- NHSE planning new “community recovery service” to reduce delayed discharges
- Systems to be asked to trial commissioning models for new service
- Increase in capacity and quality of post-discharge service is “imperative”, says NHSE
NHS England is developing plans for a new universal ‘community recovery service’ with a 24-hour target to provide ‘step down care’ once a patient is deemed ready to leave hospital, HSJ can reveal.
Slides presented to an NHS England webinar reveal it is seeking to pilot “one single intermediate care step-down service [organised] at place through one lead commissioner”.
It would include a target, or standard, requiring that when patients no longer meet the “criteria to reside in hospital”, they enter the new community recovery service within 24 hours. NHSE’s “vision” is that this 24-hour standard is met for all acute hospital patients within five years, the slides seen by HSJ reveal. The documents do not specify whether they would also be discharged within 24 hours.
Delayed discharges have been a problem for many years, but have caused particularly huge difficulties in the past 18 months, leading to emergency department overcrowding and ambulance handover delays. In August, one in seven patients in acute hospitals were medically ready to be discharged, NHSE figures suggest.
According to the documents seen by HSJ, key objectives for the new service also include reducing long-term care costs “by decreasing demand and acuity”, and ”increasing people’s functional outcomes” by giving more people better rehab care on discharge. This appears to be a recognition that at present many people discharged receive inadequate rehab, which can exacerbate their condition, requiring more care.
The presentation acknowledges there are major outstanding questions about staffing, designing, funding and commissioning the service. It will need to solve difficult questions about the split in responsibility between the NHS and local government social care commissioning.
The NHSE presentation says the organisation is “working with systems to increase overall capacity of community services”, and that it is “imperative” that post-discharge short-term health and care services “increase in capacity, improve in quality and effectiveness and can support system flow for both urgent and emergency care and elective recovery.”
The new community recovery service would initially focus on post-discharge “step-down” care, but there is an “expectation” that the service could expand to “step-up” care to prevent hospital admission “in later years”.
Jenny Keane, NHSE’s national director for intermediate care and rehabilitation, told the webinar on 23 September that the new service would aim to address the “siloed working” of many current rehabilitation services.
She said: “It’s not that intermediate care doesn’t exist out there, but they have been built upon in a very ad-hoc way, very often with non-recurrent, intermittent type funding. They are funded through social care and the NHS, which adds to the complexity.
“We know there are a lot of patients who are not getting the appropriate input in this service that has a really strong focus on rehabilitation and recovery, with the right individuals leading that.”
Systems will be asked to test commissioning models, “ensuring an agreed lead agency providing a single commissioner function”, consider the effectiveness of services for people with cognitive impairment “or other excluded health populations”, and facilitate “flexible staffing across organisational boundaries.”

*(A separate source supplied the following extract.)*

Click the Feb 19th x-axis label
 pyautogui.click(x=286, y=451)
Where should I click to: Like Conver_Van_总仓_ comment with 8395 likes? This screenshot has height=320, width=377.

Commissioning models for the new service will “respond to known challenges in systems that often rely on rigid approaches and a lack of join-up between organisations”, the presentation says.
“We know we need to respond to challenges in systems,” Ms Keane told the webinar. “We know there’s a lack of joined-upness across organisations. And we know it’s not as simple as commissioning these services, we need to map the gaps we need to understand the current landscape.”
The cost of the new service is “untested and requires substantial economic modelling to show return on investment,” but “it is likely that services will require more investment due to the need to increase capacity, increased intensity and increased demand”, the slides say.
“National modelling” will be undertaken to understand anticipated costs for the new service, and “the resulting savings on long-term care and support needs”. Modelling will also be done to understand workforce demands.
The presentation said there “is a need to agree” who should be accountable for the new community recovery service, and who should be responsible for funding all recovery and rehabilitation services.
Matthew Winn, NHSE’s director of community health, told the same webinar: “We have to move away from siloed services that all have separate criteria and then we hand patients across both health and social care into those things according to our definitions.
“We have to move to a service, both bedded care or at home, that flexes, and the intensity of the support wraps around the person. It’s our job to get the right people with the right skills and the right intensity to support someone, but we pull it from a bigger team.”
NHSE told HSJ the proposal for community recovery services is “in its initial stages” and is being developed with key partners.
A spokesman added: “We are exploring how to enable more patients to leave hospital and receive the care and treatment they need closer to home, ideally in their own home, to boost recovery times and increase capacity in hospitals. NHSE will be further testing and evaluating this proposal over the next 12 months.”